# Slow Samba performance if client is FreeBSD



## Thorny (Sep 13, 2013)

Hello,

*I* have a problem with slow *S*amba performance if the client is FreeBSD. I have two Samba *s*ervers (version 3.6) on two FreeBSD servers (both 8.3, latest patch-level). The configuration of the *S*amba servers is identical.

Server 1 serves files with 50 MB/s to Windows (XP|7) clients.
Server 2 serves files with 50 MB/s to Windows (XP|7) clients.

Server 1 serves files with 0,2 MB/s to FreeBSD clients, if the shares are mounted using mount_smbfs and *K*onqueror or *D*olphin for copying files.
Server 1 serves files with 2 MB/s to FreeBSD clients, if *I* use *D*olphin or *K*onqueror to access the shares with smb://
Server 1 serves files with 20 MB/s to FreeBSD clients, if *I* use cp or rsync on mounted shares (mount_smbfs).

Server 2 serves files with 50 MB/s to FreeBSD clients. It do*es* not care about used programms.

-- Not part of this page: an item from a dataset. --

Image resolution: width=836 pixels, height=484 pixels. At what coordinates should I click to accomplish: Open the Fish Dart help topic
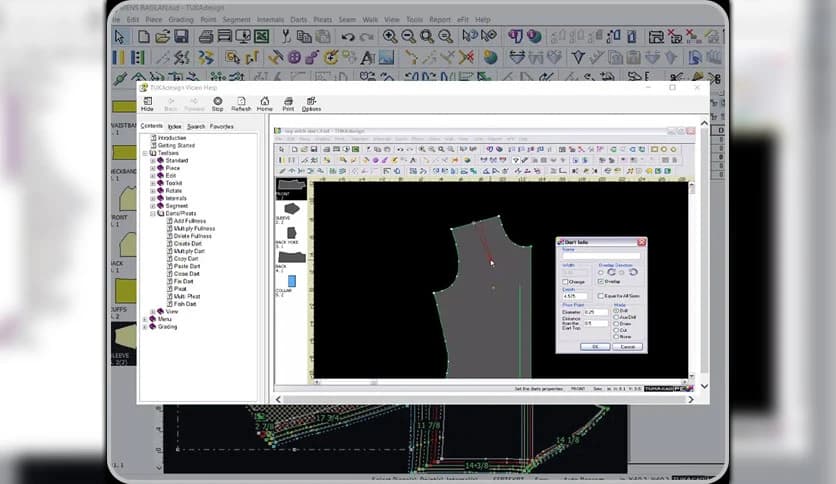coord(185,303)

I teste*D* everything from different clients, to make sure this is not a problem with them. I used FreeBSD 8.3, 8.4 and 9.1 but it*'*s all the same when working with Server 1. Maybe it is a configuration issue at all clients?

I have no idea where to look for differences or why the access programms are so important.

Can anyone help or provide some ideas?

Greetings from Germany,
Torsten


----------